Giving a speech at Wednesday’s meeting, NPC Standing Committee vice chairman and secretary-general Wang Chen pointed out that an NPC deputy must have national and patriotic awareness.
Wang said the election criteria have changed, requiring all candidates to declare that they will safeguard the Chinese constitution and the Basic Law, uphold the “one country, two systems” principle, pledge loyalty to the People’s Republic of China and the Hong Kong Special Administrative Region, and accept no financial assistance concerning elections from foreign countries.
He also stressed that Beijing has zero tolerance for any speech or action pertaining to Hong Kong independence.
Such separatist advocacy violates not only the “one country, two systems” principle but also the Chinese constitution and the Basic Law, while seriously damaging national sovereignty, Wang said.
CPPCC standing member Ambrose Lau Hon-chuen, spokesman of the presidium, told media after the meeting that the presidium has the right not to list a candidate as a nominee or to remove a candidate who is found to have behaved in a way that is contrary to the declaration he or she has signed, adding that all of its decisions will be fair and just.

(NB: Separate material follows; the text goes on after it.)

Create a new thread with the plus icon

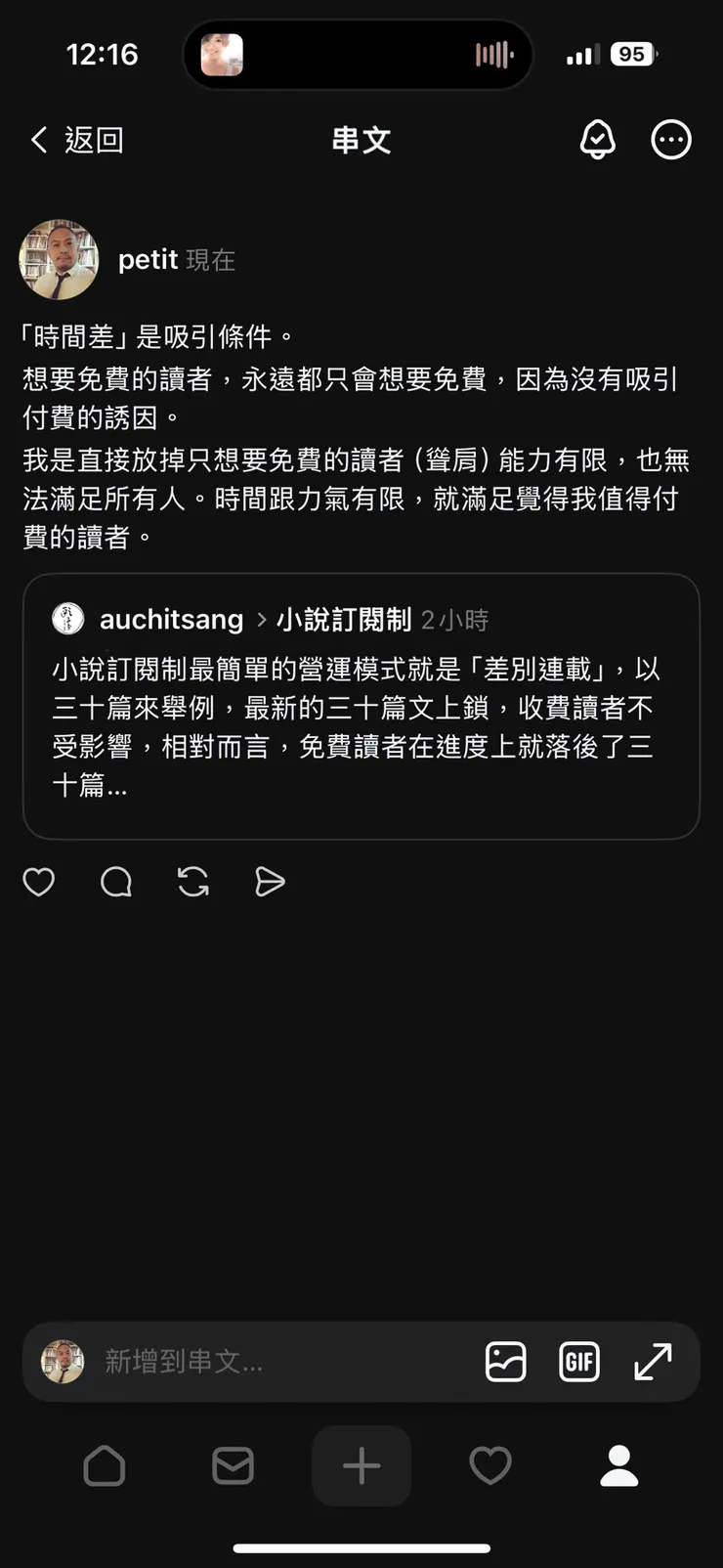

Democratic Party lawmaker Dr. Helena Wong Pik-wan said the new requirements are “somewhat difficult” for candidates from the pan-democratic camp to meet and therefore she believes no democrat will join the election.
That said, she revealed the pan-democratic camp controls about 300 votes in the electoral college, enough to make some individual candidates get elected or not.